(Dataset entries)

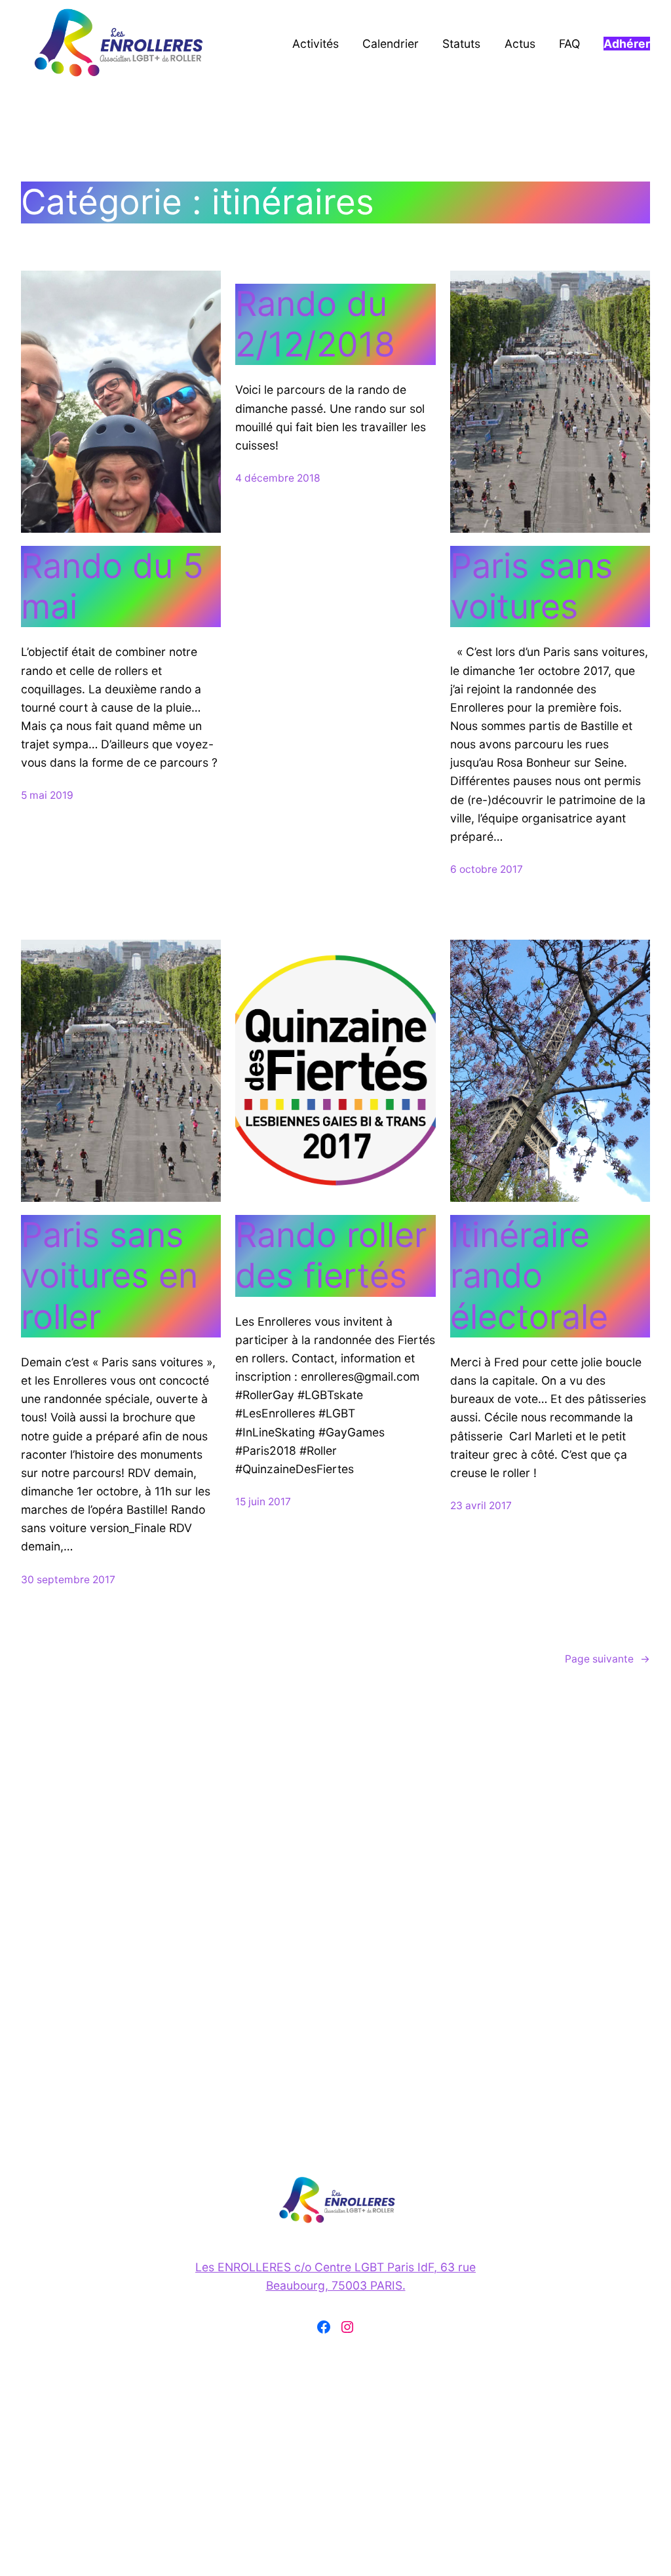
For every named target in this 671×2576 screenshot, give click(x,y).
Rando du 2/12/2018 (315, 324)
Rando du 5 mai (112, 586)
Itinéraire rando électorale (529, 1276)
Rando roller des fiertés (331, 1255)
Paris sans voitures (531, 586)
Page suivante (607, 1659)
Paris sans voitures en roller (109, 1276)
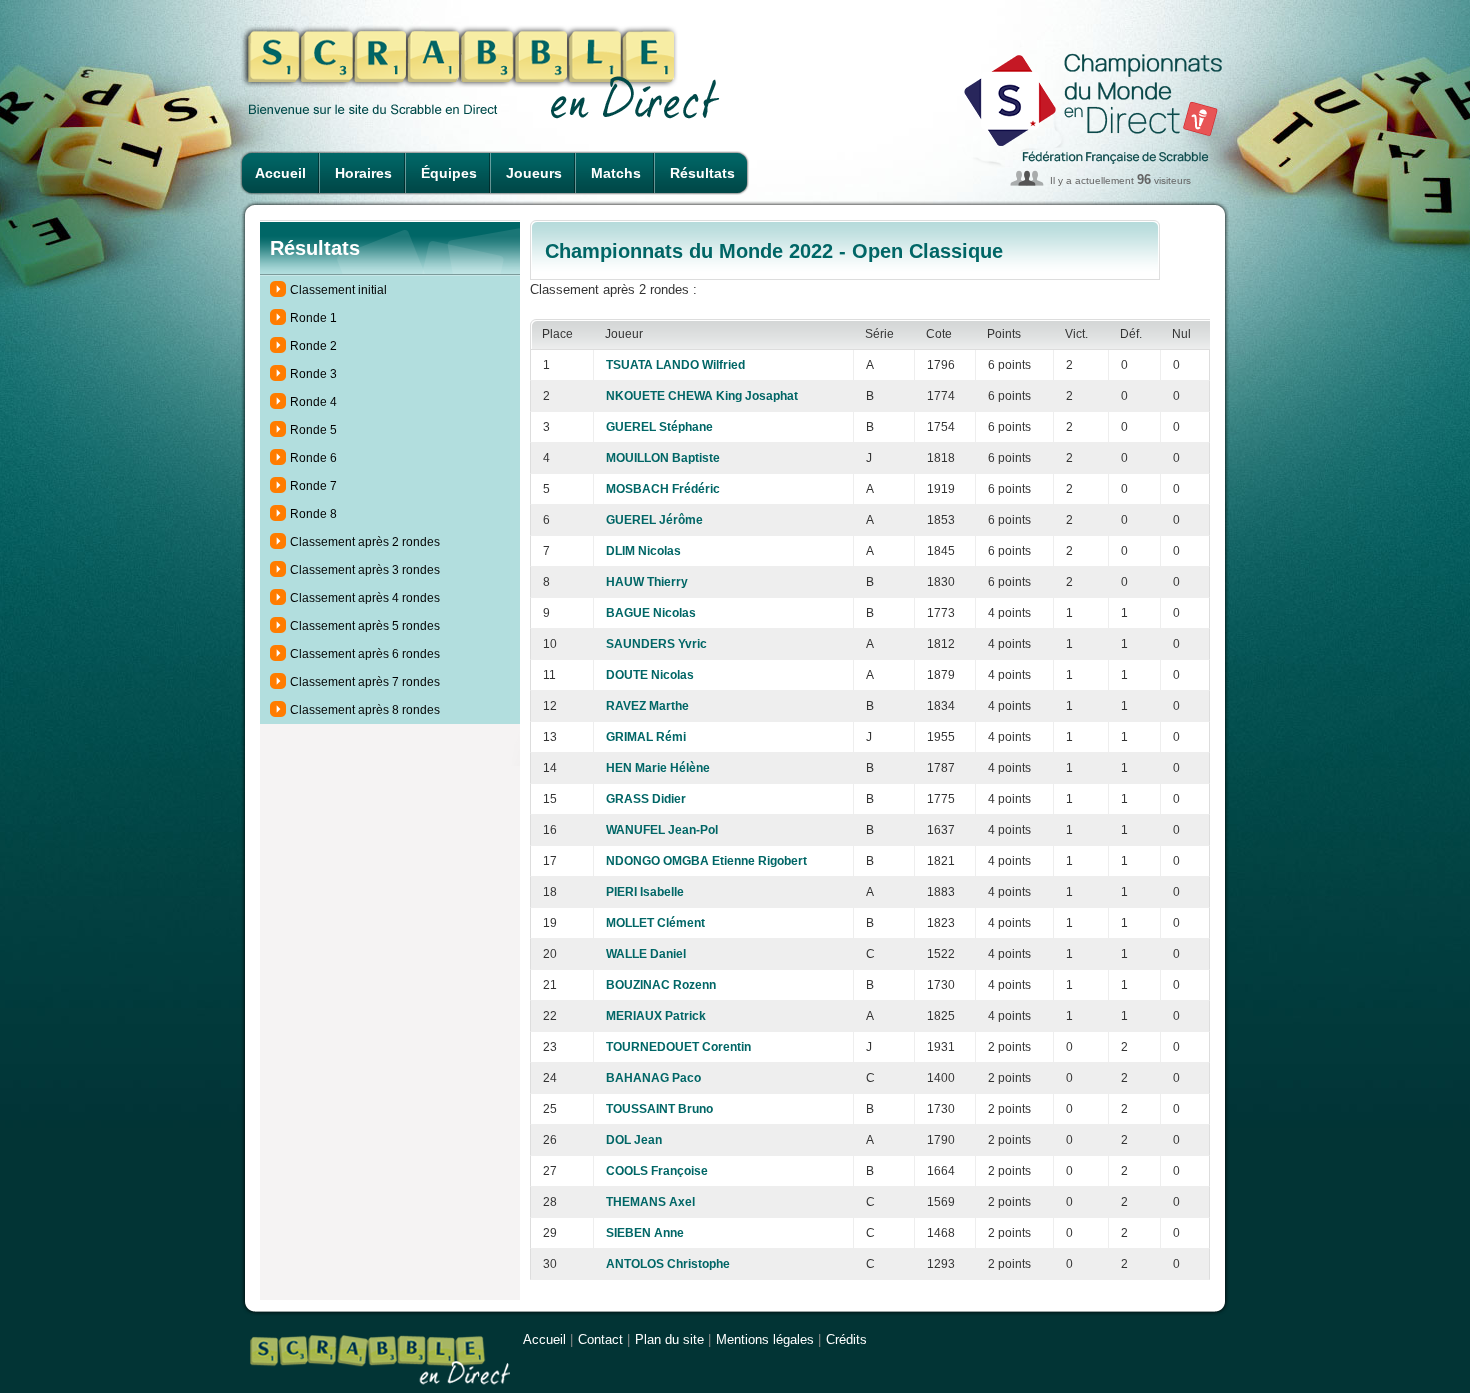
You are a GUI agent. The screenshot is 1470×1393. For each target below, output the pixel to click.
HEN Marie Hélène (658, 768)
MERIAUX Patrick (656, 1016)
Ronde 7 (313, 486)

◆ Work to complete
Transcribe the data completely. No pictures should appear in the transcription.

◆ Response to the exercise
For every named target in this 671×2576 screenshot, give click(x,y).
Rando du 2/12/2018 (315, 324)
Rando du 5 mai (112, 586)
Itinéraire rando électorale (529, 1276)
Rando roller des fiertés (331, 1255)
Paris sans voitures (531, 586)
Page suivante (607, 1659)
Paris sans voitures en roller (109, 1276)
You are a GUI agent. The screenshot is 1470×1393. For each target below, output the pixel to click.
HEN Marie Hélène (658, 768)
MERIAUX Patrick (656, 1016)
Ronde 7 (313, 486)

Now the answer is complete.